Evaluation of several categorization algorithms on NASA's Exoplanet Kepler Dataset
This project evaluates several categorization techniques including:
- Logistic Regression
- KNN
- Random Forest
- Grid Search
The initial step was eliminating co-dependent variables/measures from the original dataset. This was done through a study of the data dictionary on the website where the dataset resided.
The next step was the exploration of the data. For each of the three labels: Confirmed, Candidate, and False-Positive there is a boxplot per selected variable. This analysis is included in the jupyter notebook called boxplots and ExploreData. The boxplots were used to visually understand the relations between each of the measures and the three labels.
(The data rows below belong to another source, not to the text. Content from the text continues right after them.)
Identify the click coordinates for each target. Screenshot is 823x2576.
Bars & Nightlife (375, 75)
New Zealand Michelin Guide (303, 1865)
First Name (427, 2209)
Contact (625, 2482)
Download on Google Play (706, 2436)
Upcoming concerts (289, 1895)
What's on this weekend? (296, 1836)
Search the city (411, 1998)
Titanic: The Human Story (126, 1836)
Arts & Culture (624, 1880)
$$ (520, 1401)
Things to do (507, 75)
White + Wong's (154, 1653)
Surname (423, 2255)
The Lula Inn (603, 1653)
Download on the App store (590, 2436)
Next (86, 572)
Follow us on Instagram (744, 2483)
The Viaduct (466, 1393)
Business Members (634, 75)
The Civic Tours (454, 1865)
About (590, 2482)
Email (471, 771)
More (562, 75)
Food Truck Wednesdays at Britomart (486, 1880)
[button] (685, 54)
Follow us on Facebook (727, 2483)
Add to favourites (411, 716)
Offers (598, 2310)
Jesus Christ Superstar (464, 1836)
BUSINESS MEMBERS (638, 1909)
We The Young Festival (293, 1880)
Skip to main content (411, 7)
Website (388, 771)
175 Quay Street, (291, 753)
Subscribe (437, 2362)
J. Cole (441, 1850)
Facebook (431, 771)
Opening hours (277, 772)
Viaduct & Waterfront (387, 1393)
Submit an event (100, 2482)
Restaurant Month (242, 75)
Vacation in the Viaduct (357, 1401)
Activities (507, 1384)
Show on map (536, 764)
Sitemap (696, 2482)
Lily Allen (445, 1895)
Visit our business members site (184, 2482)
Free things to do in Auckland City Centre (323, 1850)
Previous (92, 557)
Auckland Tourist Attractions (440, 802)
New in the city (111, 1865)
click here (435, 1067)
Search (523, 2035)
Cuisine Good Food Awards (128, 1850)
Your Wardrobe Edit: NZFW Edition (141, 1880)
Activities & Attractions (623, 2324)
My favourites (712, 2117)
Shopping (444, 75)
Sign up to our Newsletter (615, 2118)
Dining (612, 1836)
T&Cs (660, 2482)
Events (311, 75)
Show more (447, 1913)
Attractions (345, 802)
The following are the take-aways from this analysis. The list shows the measure and what label appears to be more sensitive to it.
koi_period -> Candidate
koi_time0bk -> Confirmed koi_impact -> Confirmed koi_tec_plnt_num -> Confirmed koi_depth -> Confirmed
koi_duration -> False-Positive
koi_prad -> False-Positive
koi_tec -> False-Positive
koi_snr -> False-Positive
koi_srad -> False-Positive
koi_insol -> NONE koi_steff -> NONE koi_slagg -> NONE kep_mag -> NONE va -> NONE dec -> NONE
The potential implication of the analysis above is that any categorization algorithm is more likely to be better at identifying False-Positive label than any of the other two labels. This was verified in all the algorithms (models) used.
The worst performing algorithm was Logistic Regression with an overall effectiveness of 60%. However, when a more detailed view of the prediction vs actual results was made. Logistic Regression had an effectiveness of 80% in identifying False Positives, a 60% of Confirmed, and only a 3% effectiveness in identifying Candidates.
The remaining algorithms were comparably effective (92% - 96%) across the board, although accurary (recall) of Candidates was the lowest for all of them.
There was a large computational cost with the Grid Search. The process had to be re-started several times to ensure processing of all the folds.
It was important to eliminate irrelevant or non-significant attributes of measure to ensure the models had a stron base to train the model and effectively do testing and then predictions.